## BEGIN Task data

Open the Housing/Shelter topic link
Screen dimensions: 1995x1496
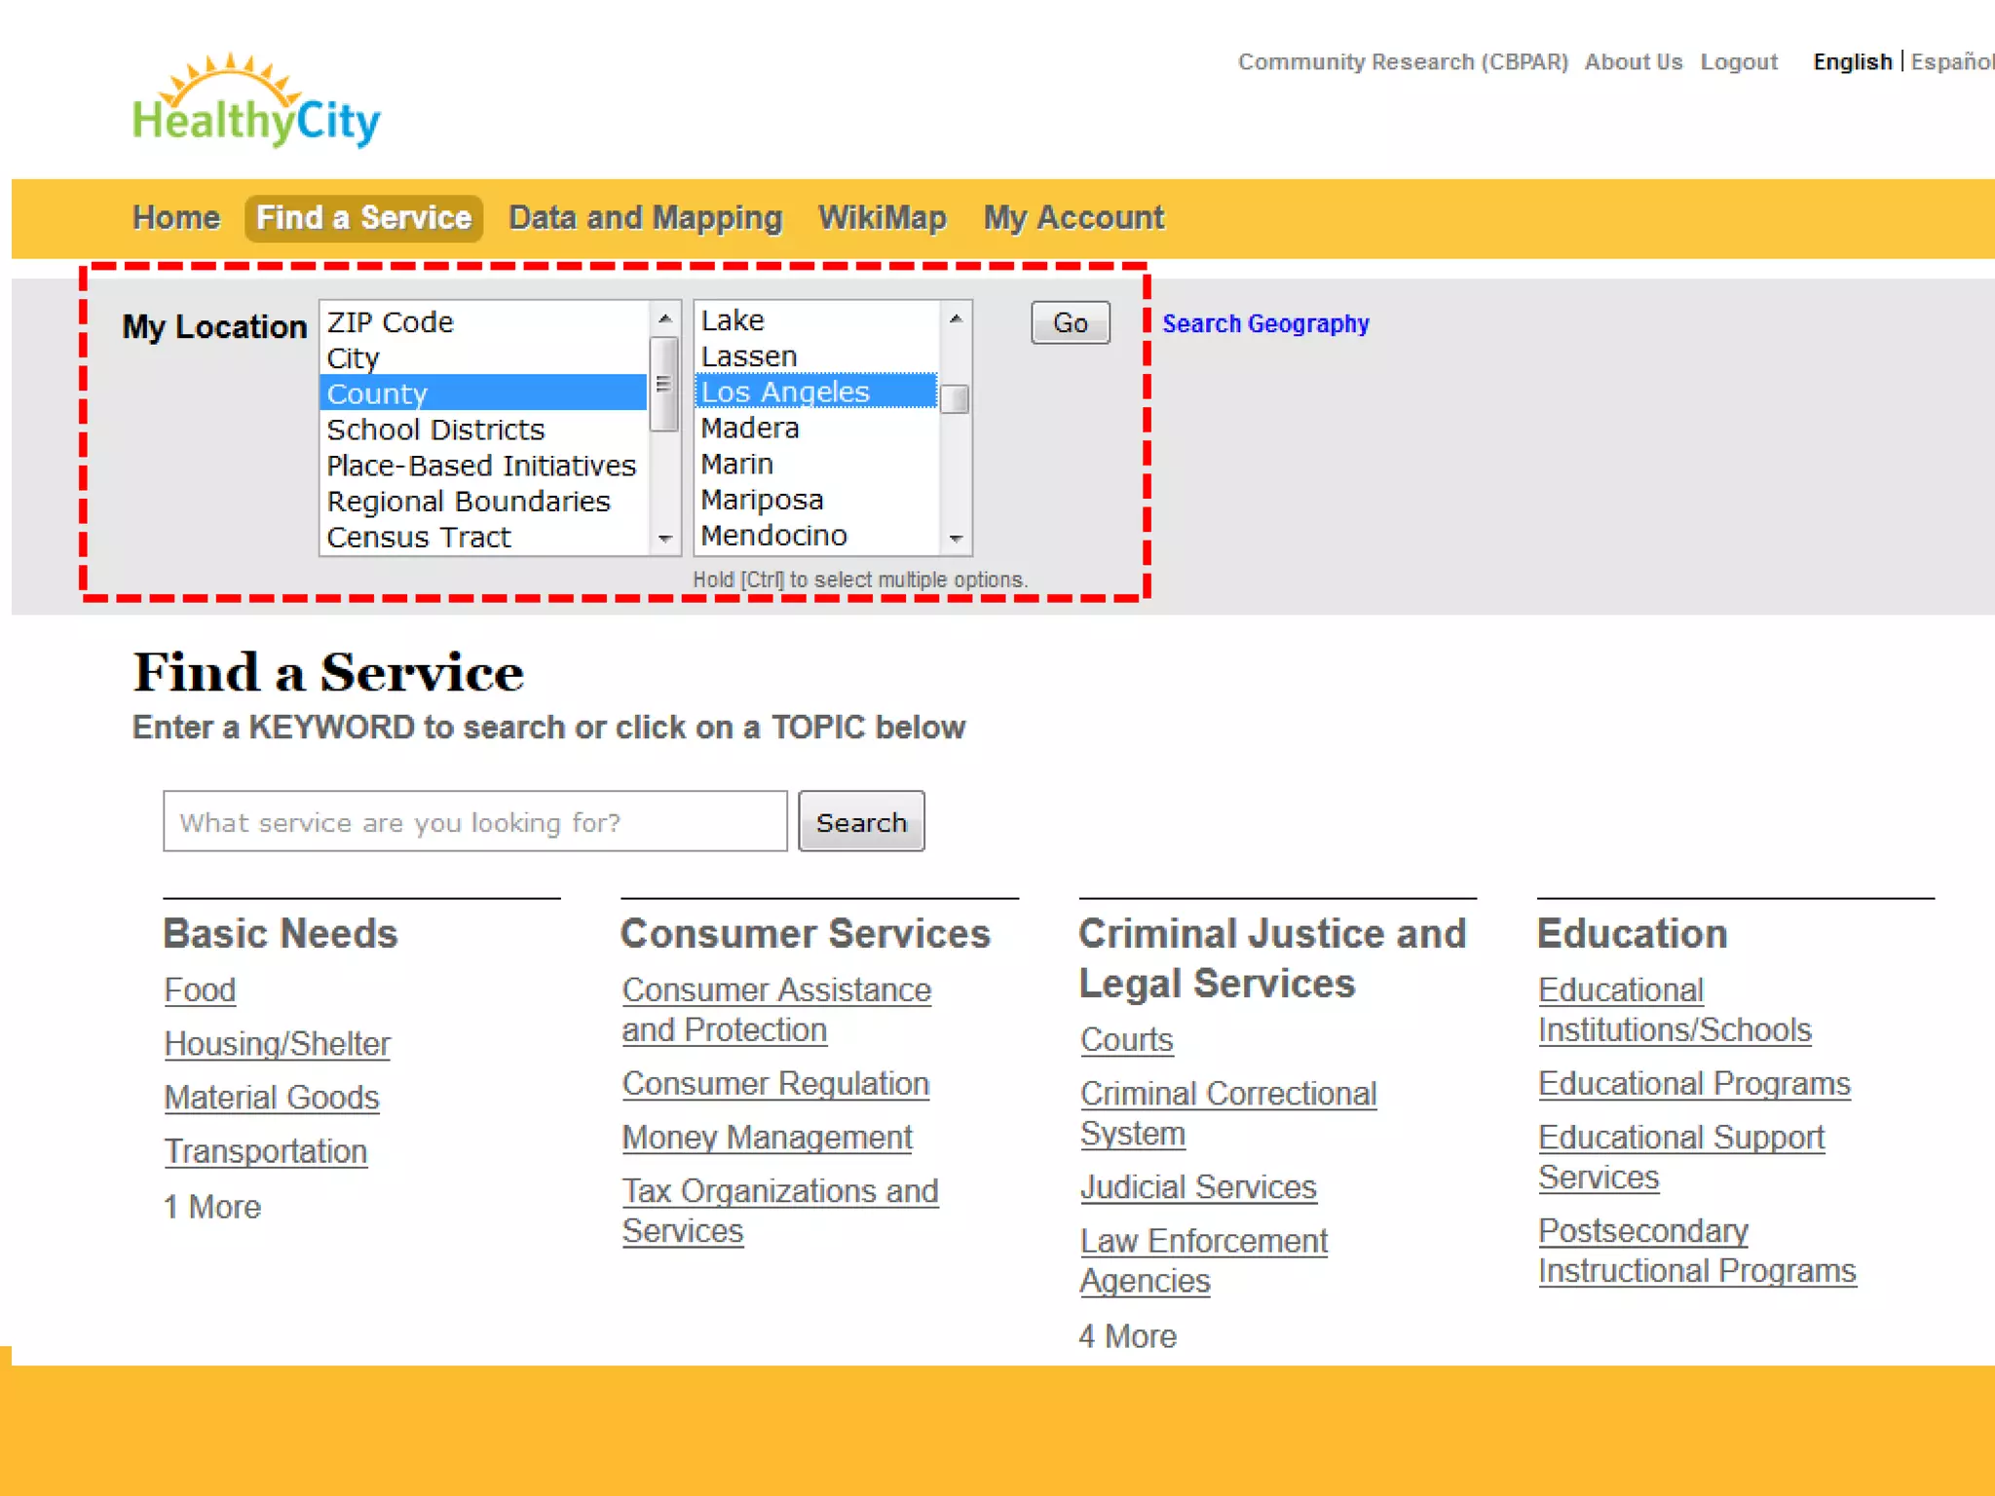[277, 1043]
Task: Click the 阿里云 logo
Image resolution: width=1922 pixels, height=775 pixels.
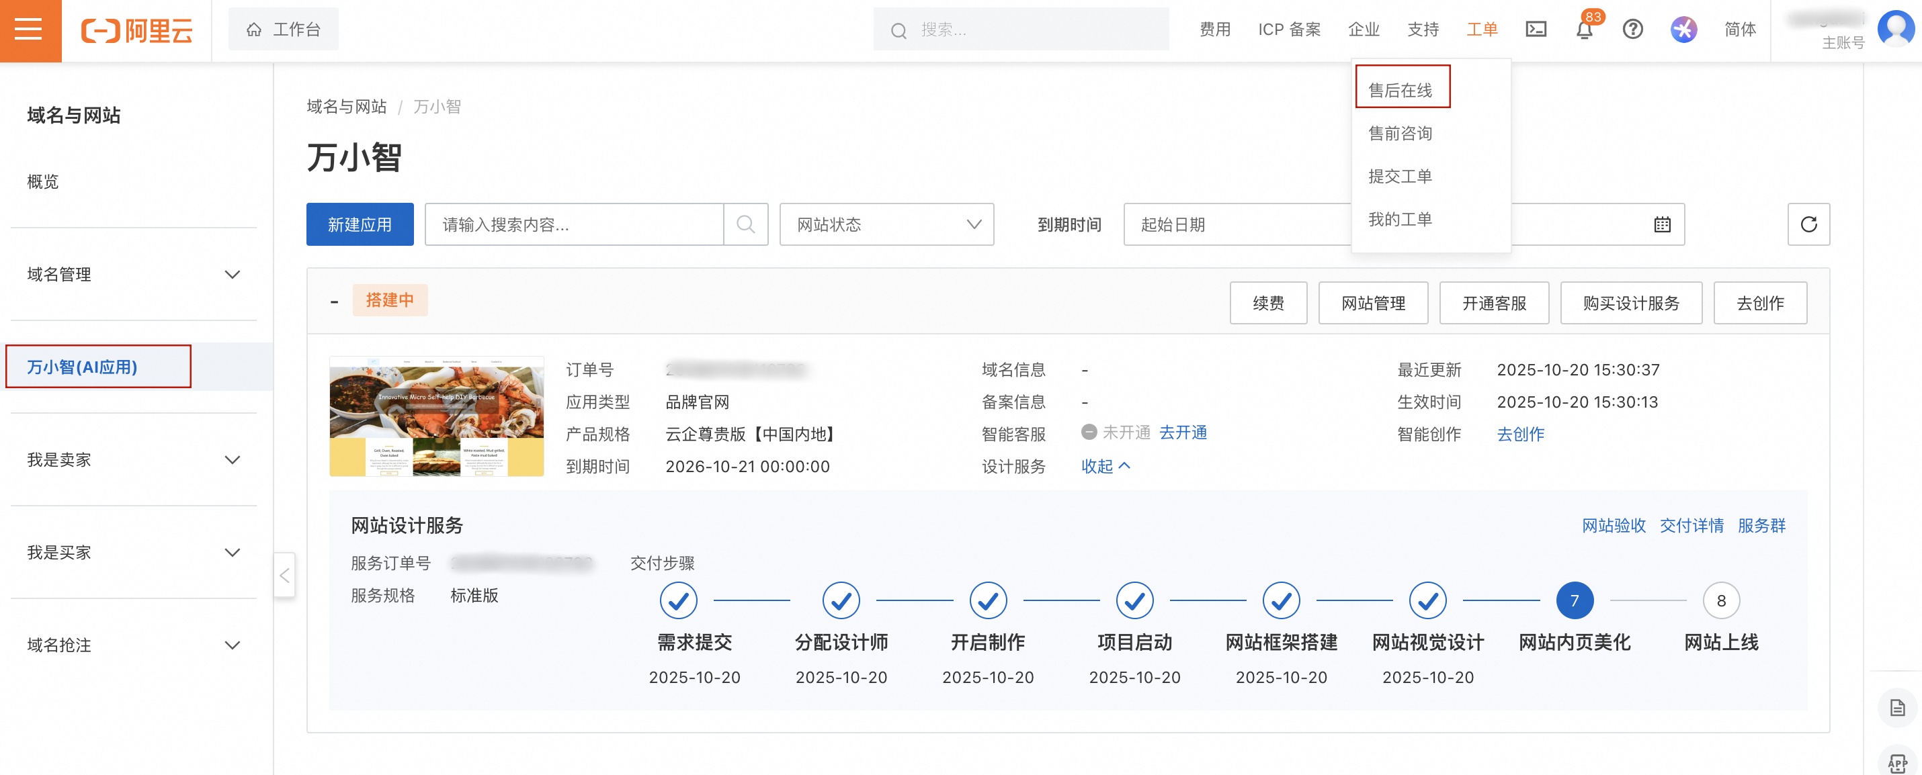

## END Task data

Work instructions: Put every line of the records above into a Markdown table with the columns Row and Line, numbering the rows and skipping blank lines. Leave the pictures out.

Solution to the problem:
| Row | Line |
|---|---|
| 1 | Open the Housing/Shelter topic link |
| 2 | Screen dimensions: 1995x1496 |
| 3 | [277, 1043] |
| 4 | Task: Click the 阿里云 logo |
| 5 | Image resolution: width=1922 pixels, height=775 pixels. |